TWO TIMES THIS YEAR we'll get a solar eclipse. And three times, First Friday will come before First Thursday. Who am I to refute the stars? This month, Friday beat Thursday to the punch and therefore to the page.

As I wandered into the general nimbus around the Doug Fir, One Grand Gallery was busily hanging Jordan Domont's watercolor animal menagerie The Years to replace its long-running Black Flag poster show. Suffice to say, pink elephants have got nothing on these horse, rat, and ox heads in incongruously tropical hues, casting technicolor auras and dripping tracers. A departure from the illustrator's portfolio of celebrity portraits, this zodiac of fanciful beasts is a real trip.
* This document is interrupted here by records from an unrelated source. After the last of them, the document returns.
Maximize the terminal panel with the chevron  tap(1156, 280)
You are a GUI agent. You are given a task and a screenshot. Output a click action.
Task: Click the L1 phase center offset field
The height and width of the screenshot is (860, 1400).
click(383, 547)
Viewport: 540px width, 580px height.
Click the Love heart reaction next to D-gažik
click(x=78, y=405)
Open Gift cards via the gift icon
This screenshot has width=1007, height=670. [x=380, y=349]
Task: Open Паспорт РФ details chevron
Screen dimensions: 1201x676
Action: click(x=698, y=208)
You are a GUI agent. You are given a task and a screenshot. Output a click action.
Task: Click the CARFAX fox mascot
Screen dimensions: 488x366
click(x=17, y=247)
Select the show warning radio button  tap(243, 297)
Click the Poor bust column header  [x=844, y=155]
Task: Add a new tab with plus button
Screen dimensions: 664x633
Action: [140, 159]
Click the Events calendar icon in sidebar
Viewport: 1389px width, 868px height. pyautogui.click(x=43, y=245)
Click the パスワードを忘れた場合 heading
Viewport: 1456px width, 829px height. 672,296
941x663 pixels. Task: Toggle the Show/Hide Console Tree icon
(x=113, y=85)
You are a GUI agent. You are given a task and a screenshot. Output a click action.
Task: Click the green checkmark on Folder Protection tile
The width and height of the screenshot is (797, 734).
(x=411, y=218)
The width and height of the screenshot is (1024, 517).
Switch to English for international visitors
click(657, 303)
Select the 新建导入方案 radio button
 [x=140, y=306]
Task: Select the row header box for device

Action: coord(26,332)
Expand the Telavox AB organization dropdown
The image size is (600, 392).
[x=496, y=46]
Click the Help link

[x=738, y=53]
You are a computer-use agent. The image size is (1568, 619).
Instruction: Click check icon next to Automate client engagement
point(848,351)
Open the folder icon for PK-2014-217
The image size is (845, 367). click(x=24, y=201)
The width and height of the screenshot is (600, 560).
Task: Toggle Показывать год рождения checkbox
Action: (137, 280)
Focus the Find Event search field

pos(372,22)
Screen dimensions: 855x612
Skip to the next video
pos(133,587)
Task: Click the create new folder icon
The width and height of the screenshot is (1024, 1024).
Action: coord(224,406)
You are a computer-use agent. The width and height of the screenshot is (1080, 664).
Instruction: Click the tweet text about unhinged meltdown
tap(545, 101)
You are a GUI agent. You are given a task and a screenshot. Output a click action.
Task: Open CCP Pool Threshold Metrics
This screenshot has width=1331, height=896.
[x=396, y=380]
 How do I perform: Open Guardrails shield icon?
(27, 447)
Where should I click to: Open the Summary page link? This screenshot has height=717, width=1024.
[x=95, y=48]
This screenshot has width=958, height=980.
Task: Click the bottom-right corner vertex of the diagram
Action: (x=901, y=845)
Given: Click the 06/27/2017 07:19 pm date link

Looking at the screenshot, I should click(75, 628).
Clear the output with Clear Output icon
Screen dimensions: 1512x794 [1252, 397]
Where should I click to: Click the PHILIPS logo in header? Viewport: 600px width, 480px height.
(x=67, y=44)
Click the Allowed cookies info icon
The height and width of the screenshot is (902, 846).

Similarly psychedelic (though more unsettling) visions emanate from Sarah Mikenis' Haunted by These American Dreams at the Jupiter Hotel's gallery. The presiding image—a giant, almost goddess-like portrait of Kim Kardashian set against a velvety black star field and hovering above a bloody, fleshy snarl of breasts, limbs, and vulvas—sets the tone for more symbols of decadence, exploitation, seduction, and revulsion. On other canvases, there are patches of leopard-print-offset red lips, gold leaf, and various pieces of real and metaphorical meat. If they weren't rendered with such skill and consciousness, these works would be nauseating; as well done as they are, they're oddly compelling.

I seem to remember the retail enclave at E Burnside and 8th hosting some hopping First Fridays, with drink-clutching hipsters spilling into the halls—but this month's installment was quite subdued. Between shuttered shops, Nationale showed pastel sweater knit-inspired pointillism and anticipated a "chill" turnout.Meanwhile, the Black Box Gallery seemed to be having an insider powwow as a staffer asked owner Todd Johnson, "How do you promote your space?" "Rigorously!" he half-joked between sips of wine. The Black Box's group photo show Portraits: Image and Identity is all over the place in terms of color palette and subject matter. There's a cluster of babushkas, a fashion model, a trumpeter, a clown, an old woman wincing at a smartphone, an adolescent boy in smudged lipstick being caressed by a first-person POV hand—What... the ...? The artists' diversity is more evident here than the curator's intention.

Beyond the bounds of Lower Burnside (which yuppie interlopers have as yet failed to re-dub "LoBu"), Eastside galleries scatter out in all directions from Sandy to Sellwood and it stops being an "arts walk," per se; you have to pick and choose. Contemp-art monolith YU was closed, its arched windows dark as caves. Design collective ADX, however, glowed with excitement. In a novel exhibition titled Wood Versus Man with Chainsaw, a small crowd watched in awe as Aurora, Oregon woodworker Toby J. carved a "15-minute relief bear" inside a giant tree stump, giving the cute new cub twinkling cap nuts for eyes. But this tree wasn't even the night's biggest transformation.

Under new management since January and now ambitiously dubbed "Portland Art Gallery" (not to be confused with PAM?), the former Boom Bap space on SE 6th and Stark swelled with live cello music and brimmed with complimentary wine and cheese. White marble sculptures by artist/curator Jason Jones now adorn the entryway, smoky sepia wet-plate photos line the east wall, and tension fabric sculptures and other works by self-professed Ari Georges protégé Michael Neilson get their own room in back. For its offbeat location, the place is feeling pretty upscale. Painter Jeff Diteman, who just joined the gallery collective, confided, "I'm really excited about this place, because it has more of an angle toward craft, not just concept." (Translation? Unlike certain abstract conceits, realism isn't something you can fake). Diteman, who some may know as a former bandmember of Ah Holly Fam'ly, is showing a series of photorealistic oil portraits of other Portland musicians—Kathy Foster, Brian Mumford, et al. Hmm. Considering similar recent works by Alexander Rokoff, there seems to be a growing impulse to immortalize our local rock stars in oils. How long before all the venues become portrait galleries?